= Bimal-Kumar =

Fictional characters by Bengali novelist Hemendra Kumar Roy

Bimal-Kumar are fictional characters created by Bengali novelist Hemendra Kumar Roy. These are popular figures of Bengali Children's literature. Roy wrote almost thirty Bimal-Kumar stories and novel. Some of them are science fiction.

==Characters==
They are two Bengali friends named Bimal and Kumar. Both are adventurous, daredevil and intelligent. The duos like to solve mysteries, roam all over the world, search hidden treasure and live a fearless life. They are bachelors. Their old, loyal servant Ramhari and pet dog Bagha accompany them. Ramhari acts as their guardian.

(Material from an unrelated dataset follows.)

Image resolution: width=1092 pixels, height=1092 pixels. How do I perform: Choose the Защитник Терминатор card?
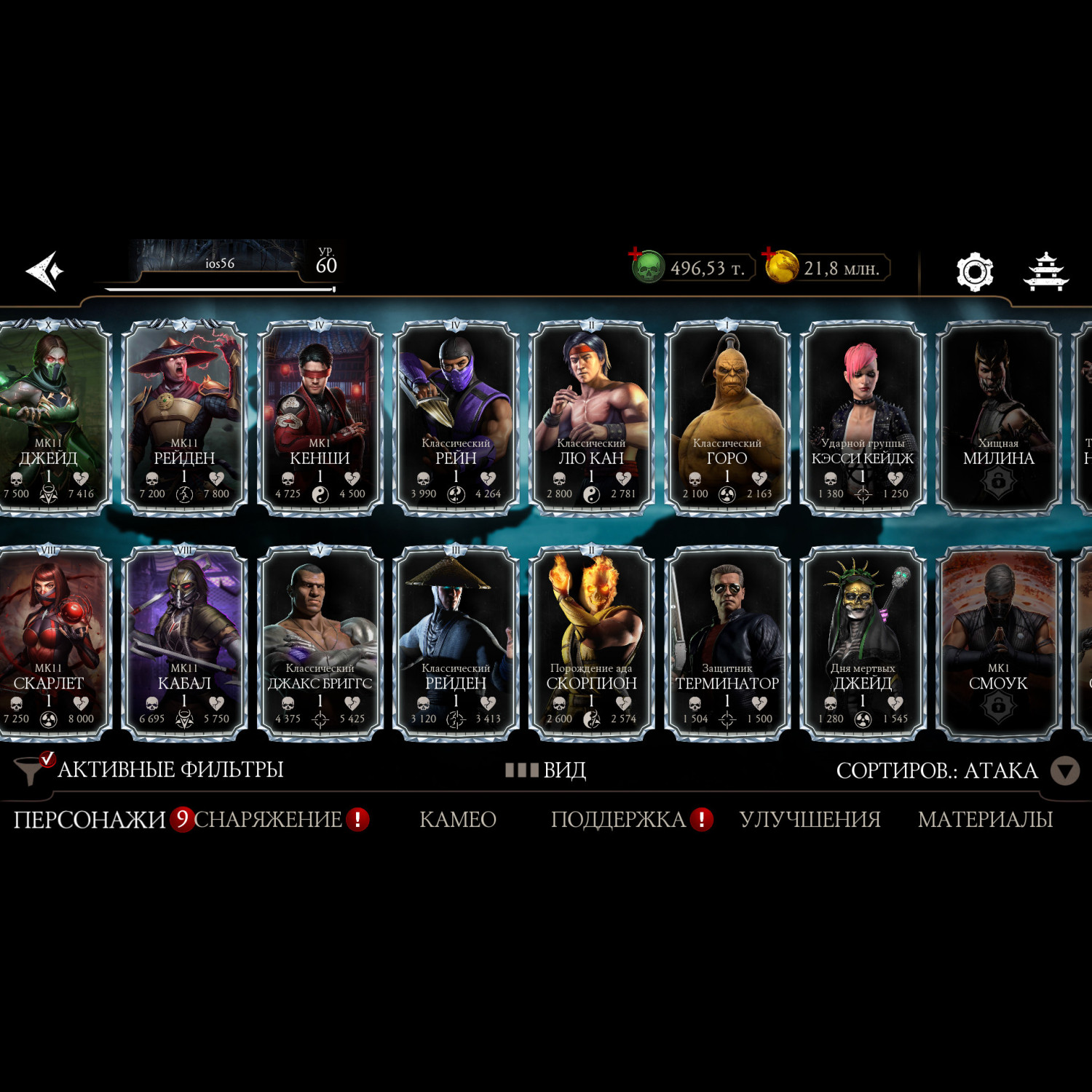[x=727, y=644]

Binoy babu, a man with versatile knowledge and a school boy Kamal sometimes joins their adventure and "Binoy babu"'s daughter " Mrinu" also joins their adventure and "Mr.philip" joins their adventure for one time .

==Stories==
- Jawker Dhan
- Abar Jawker Dhan
- Meghduter Martye Agamon
- Maynamatir Mayakanon
- Amabasyar Raat
- Jerinar Konthohar
- Dragoner Duswapno
- Amrita Dwip
- Sonar Pahere Jatri
- Nil Sayorer Achinpure
- Sundorboner Roktopagol
- Kumarer Bagha Goyenda
- Himaloyer Voyonkor
- Surjyanagarir Guptadhan
- Prashanter Agnyeodwip
- Jokkhopotir Rotnopuri
- Kuber Purir Rahasyo
- Sulu Sagorer Vuture Desh
- Asomvaber Deshe
- Kumar Bimoler Rahasyo Adventure
- Adrishyer Kirti
- Pishach
- Daliar Apomrityu
- Agadh Joler Rui Katla
- Baba Mustafar Dari
- Boner Bhetore Notun Voy
- Guhabasi Bivisan
- Je Churi Kotha koy
- Mandhatar Mulluke

==Film adaptation==
Jakher Dhan (Treasure of the Sacred Spirit), the first and most popular story of Bimal and Kumar, was filmed by director Haricharan Bhanja in 1939. This movie starred Chhaya Devi, Ahindra Choudhury and Jahar Ganguly. Another Bimal-Kumar story Abar Jakher Dhan was telecast as a television serial in the 1990s. A Bengali movie, Jawker Dhan, was released in August, 2017, directed by Sayantan Ghosal. The roles of Bimal and Kumar were played by Parambrata Chatterjee and Rahul Banerjee, respectively. In 2019, the sequel to Jawker Dhan was released titled Sagardwipey Jawker Dhan.